Carol White broke the college coaching barrier for women back in 1986 when she worked with Georgia Tech’s kickers. More recently, Callie Brownson served as a coach for Dartmouth in 2018 and is now an assistant with the Cleveland Browns. Mimi Bolden-Morris worked at the highest level of college football when she became a graduate assistant at Michigan last year.

Multiple women have also become high school football head coaches across the country. A game in Chicago last year featured two teams that both had female head coaches.

Girls have also become part of more teams as players. The Shore Conference has a long history of girls playing kicker, dating back to Leanne Bollinger. The former Long Branch kicker became the first girl to score in a varsity game in New Jersey history when she booted three extra points against Monmouth in 1989.

More recently, Colts Neck’s Abby Letson became the rare girl to score points in a state final when she hit an extra point in a loss to Brick in the NJSIAA Central Jersey Group IV championship game in 2013.

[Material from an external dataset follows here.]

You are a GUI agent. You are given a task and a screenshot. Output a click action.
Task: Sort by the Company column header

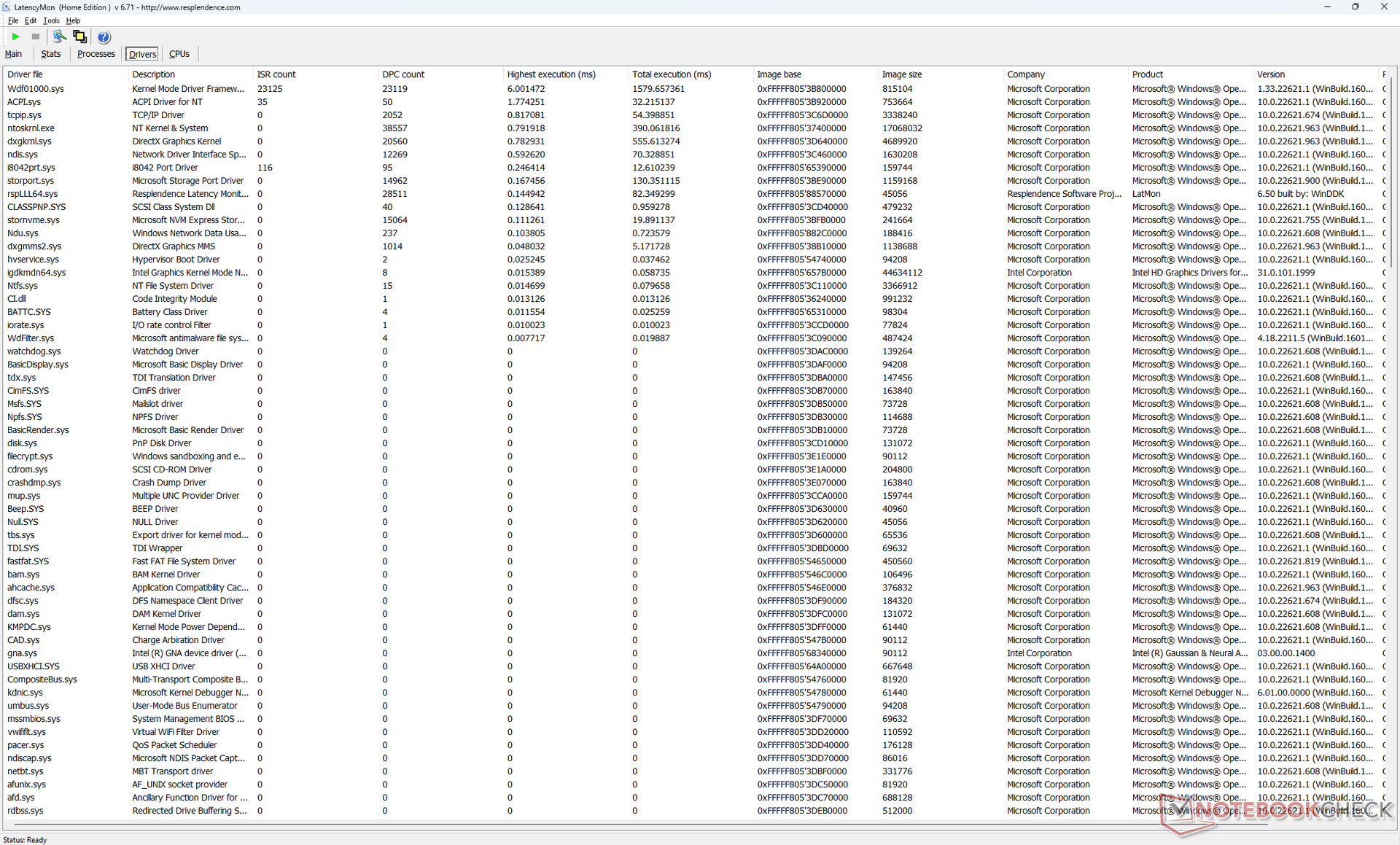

The next evolution is girls playing positions other than kicker, which is already underway in the Shore Conference.

Sandberg had a female wide receiver/defensive back, Fabriola Andre, who played in a game for the Raiders in 2018. This year’s Pinelands team includes sophomore Holly Lucas, who plays one of the most physical positions on the field as a two-way lineman.

She made a piece of Shore Conference history this season when she played noseguard in the Wildcats' win over Point Beach in their first game. To her, it was just another day at the office in a sport she has been playing since seventh grade.

“I’ve always been a lineman,” Lucas said on the Varsity Link Coaches Corner show earlier this season. “Honestly, I don’t even think (the Point Beach player across from me) knew that I was a girl. I tuck my hair into my pads, so he probably didn’t even know.”

There also has been the explosion of participation in the Shore Conference’s girls flag football league during the spring, which continues to grow every season. Many of the head football coaches from the fall also coach the girls in the spring. Shore Regional has won the first two Shore Conference flag football titles under Mark Costantino, who has been the head football coach in the fall for 32 seasons.

“That’s what it is – you don’t want it to be strange anymore,” Florie said about girls being involved in football.

As for Florie, she never expected herself to be coaching football at this stage of her life, but she took a chance and spoke up. Once Sandberg took a chance on her, the rest was history.

Now she can’t get enough.

“I had to learn how to navigate Hudl pretty quickly because I had to help mark up the films,” she said. “Who would’ve known that my favorite part of a Sunday morning would be watching film? I love it.”